Note: Those who watch the movie on DVD (DVD, oh DVD DVD DVDVDVDVDVD - *SLAP!* - thank you) will have the opportunity to access a special section which contains the footage Coppola removed from Ritchie's original cut. The deleted footage consists of (among other things) longer cuts of songs, entire songs that were removed, snippets of dialogue, and an entire subplot involving a motorcycle cop played by the late Charles Hallahan. Would Ritchie's cut have been better? Though Coppola's cut did quicken the pace and get rid of inconsequential material (like the aforementioned Plant A Radish number), the removed dialogue actually contains some of that missing character development. And why on earth did Coppola remove the opening rendition of Try To Remember, which really would have started things off on a better tone? All in all, I would give both cuts essentially the same rating.

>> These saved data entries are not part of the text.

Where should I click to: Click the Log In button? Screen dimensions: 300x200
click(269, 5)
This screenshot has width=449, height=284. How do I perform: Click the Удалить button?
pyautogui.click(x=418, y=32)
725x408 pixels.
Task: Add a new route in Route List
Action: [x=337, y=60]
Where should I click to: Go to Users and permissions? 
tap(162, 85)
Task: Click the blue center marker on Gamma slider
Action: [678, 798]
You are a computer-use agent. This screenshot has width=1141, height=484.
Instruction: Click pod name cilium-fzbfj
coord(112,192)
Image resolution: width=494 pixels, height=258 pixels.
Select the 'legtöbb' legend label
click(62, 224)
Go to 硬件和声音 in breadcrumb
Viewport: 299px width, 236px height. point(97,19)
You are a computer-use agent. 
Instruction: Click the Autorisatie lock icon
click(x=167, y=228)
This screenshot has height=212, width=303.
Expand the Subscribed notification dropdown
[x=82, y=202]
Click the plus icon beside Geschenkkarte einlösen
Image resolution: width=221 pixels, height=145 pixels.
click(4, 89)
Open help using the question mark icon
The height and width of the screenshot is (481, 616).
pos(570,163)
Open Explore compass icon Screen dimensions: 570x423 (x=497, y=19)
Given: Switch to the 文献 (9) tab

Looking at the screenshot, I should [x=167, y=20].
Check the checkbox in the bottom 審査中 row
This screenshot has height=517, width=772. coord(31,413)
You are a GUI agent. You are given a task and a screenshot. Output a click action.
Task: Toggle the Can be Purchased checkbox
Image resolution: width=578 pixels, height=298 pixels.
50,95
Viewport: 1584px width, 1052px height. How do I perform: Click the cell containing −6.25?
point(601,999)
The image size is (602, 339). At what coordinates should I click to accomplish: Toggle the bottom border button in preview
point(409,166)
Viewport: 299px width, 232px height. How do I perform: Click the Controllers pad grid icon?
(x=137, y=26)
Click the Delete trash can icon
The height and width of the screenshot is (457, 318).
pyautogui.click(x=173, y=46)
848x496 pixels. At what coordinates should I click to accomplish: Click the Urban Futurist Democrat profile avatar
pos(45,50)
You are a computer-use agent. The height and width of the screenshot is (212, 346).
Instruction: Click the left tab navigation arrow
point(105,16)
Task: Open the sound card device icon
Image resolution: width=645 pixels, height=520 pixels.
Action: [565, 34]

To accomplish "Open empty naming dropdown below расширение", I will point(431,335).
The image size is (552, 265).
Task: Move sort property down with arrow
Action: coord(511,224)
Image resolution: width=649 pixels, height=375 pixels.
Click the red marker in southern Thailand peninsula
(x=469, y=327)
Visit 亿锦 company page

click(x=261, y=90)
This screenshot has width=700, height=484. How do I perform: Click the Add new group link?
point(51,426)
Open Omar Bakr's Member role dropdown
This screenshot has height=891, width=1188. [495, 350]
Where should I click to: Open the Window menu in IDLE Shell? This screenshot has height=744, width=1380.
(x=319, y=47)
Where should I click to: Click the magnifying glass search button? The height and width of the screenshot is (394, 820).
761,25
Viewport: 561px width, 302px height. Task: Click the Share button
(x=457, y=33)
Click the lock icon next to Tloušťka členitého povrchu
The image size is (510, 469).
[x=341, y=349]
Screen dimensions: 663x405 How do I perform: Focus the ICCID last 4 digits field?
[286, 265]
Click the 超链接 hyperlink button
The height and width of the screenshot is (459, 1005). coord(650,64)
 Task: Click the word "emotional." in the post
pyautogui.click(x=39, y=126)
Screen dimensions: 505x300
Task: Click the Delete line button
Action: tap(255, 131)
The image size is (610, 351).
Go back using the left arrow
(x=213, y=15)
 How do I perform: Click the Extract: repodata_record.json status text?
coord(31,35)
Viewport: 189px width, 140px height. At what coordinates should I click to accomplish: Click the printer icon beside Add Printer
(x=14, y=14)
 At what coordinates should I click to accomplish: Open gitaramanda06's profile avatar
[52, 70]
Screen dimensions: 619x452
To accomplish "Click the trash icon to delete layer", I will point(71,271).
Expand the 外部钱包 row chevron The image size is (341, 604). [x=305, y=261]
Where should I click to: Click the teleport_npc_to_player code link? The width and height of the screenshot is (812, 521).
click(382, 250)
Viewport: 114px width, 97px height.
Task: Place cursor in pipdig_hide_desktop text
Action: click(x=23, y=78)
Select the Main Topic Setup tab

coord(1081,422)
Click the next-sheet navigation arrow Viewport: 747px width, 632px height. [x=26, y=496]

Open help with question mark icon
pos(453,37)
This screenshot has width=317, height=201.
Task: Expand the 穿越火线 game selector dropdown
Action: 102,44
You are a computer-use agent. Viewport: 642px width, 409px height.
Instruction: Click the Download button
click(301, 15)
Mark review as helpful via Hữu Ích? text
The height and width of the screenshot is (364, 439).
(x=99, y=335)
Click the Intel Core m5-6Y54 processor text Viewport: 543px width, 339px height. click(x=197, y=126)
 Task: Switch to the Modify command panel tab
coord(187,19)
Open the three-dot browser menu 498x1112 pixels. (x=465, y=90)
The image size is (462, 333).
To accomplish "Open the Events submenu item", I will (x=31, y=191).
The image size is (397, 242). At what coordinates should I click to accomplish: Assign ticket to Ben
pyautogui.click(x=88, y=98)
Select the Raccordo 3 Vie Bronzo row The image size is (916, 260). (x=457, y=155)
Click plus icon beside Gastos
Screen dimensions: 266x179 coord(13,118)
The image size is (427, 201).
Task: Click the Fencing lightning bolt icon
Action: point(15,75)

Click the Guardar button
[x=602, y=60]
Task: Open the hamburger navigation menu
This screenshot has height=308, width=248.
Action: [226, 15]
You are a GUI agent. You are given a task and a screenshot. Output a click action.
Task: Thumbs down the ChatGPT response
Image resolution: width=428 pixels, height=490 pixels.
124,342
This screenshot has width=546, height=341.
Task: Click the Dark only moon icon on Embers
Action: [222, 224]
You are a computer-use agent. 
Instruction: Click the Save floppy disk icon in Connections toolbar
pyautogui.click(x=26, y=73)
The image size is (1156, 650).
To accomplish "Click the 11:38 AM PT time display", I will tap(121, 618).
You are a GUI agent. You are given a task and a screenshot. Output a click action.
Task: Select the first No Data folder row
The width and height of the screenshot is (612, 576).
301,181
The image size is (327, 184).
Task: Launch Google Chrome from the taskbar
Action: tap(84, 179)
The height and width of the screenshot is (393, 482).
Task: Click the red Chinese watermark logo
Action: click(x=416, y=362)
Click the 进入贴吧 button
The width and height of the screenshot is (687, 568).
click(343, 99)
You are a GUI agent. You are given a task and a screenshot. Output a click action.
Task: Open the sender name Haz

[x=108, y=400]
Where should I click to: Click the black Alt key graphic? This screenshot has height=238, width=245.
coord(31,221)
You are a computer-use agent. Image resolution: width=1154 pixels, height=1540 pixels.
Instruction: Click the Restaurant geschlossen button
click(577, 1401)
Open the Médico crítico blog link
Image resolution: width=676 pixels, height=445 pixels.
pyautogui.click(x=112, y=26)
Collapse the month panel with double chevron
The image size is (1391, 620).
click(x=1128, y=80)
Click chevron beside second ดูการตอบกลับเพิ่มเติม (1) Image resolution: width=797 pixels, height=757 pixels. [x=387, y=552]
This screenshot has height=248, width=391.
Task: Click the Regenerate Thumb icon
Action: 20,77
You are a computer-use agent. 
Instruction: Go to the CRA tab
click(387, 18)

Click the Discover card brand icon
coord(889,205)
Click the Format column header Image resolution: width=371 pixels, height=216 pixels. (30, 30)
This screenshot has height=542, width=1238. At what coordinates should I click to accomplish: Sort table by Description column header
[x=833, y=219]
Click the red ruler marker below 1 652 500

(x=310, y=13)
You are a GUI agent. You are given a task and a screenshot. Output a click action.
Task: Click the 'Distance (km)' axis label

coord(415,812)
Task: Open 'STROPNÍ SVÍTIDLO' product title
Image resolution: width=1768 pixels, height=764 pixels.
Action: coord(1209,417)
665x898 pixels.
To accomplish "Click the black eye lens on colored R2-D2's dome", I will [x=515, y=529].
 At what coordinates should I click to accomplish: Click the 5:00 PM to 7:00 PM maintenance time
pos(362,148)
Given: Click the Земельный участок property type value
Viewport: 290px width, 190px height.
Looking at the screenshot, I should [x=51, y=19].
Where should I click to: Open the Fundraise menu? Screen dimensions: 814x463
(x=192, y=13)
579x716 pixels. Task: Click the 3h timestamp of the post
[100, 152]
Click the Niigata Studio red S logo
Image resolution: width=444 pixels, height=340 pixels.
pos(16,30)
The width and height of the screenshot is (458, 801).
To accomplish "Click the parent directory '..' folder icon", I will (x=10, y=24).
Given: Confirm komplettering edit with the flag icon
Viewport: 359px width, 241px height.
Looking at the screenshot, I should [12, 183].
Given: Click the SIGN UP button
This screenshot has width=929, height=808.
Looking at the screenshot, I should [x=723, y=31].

UPDATE: I received the following letter from a reader:

"While reading your review of the film I thought I might be able to add a little information regarding the infinite curse that film carried with it. No injuries or anything like that, but it simply appeared the production was in some trouble from the start. The script was constantly being rewritten on set...minutes before a scene was to be shot. The DP took forever to light. Hurry up and wait. And the Art Department was always rushing to finish a set before they were told it would be needed. That's fine when you are on a 40 million dollar budget and you can pay overtime and hire additional crew, but when producers are forced to shut down production after a 12 hour day because they cannot afford anymore overtime...scenes eventually get chopped and the film ultimately is suffers for it.

"None of the actors were difficult and the crew fully supported Michael's vision and all worked very hard and long, tedious hours. Each day he... would walk around the set and prepare for his days' shoot...all the time knowing he probably wouldn't complete the days' schedule for various reasons. It was a vicious cycle he constantly attempted to repair and avoid. He would plan the day by picking and choosing what would ultimately have to be taken out.

"He did the best he could and has proven he's talented, but he was cornered in this situation with an unstable distributor, little money, an unrealistic production schedule, and a location that was so far away from civilization, where if anyone forgot anything, or scenes needed to be shuffled for whatever reason, The department(s) necessary wouldn't have time to pull it all together quickly enough. Not to mention the Southern Arizona monsoons ruined the last two days of the shoot in AZ and the transportation department got 3 cherry pickers stuck in the mud. It was a disaster. However, when all is said and done, no one cares what hurdles a movie must jump. It only matters if it's a good film.

"I would appreciate it if you would leave my name anonymous and where you received any of this information if you do in fact choose to reference any of it. Thank you and it was an enjoyable read. I will be back. And may Michael Ritchie's soul rest in peace. He was a very endearing and sincere man - trying his best."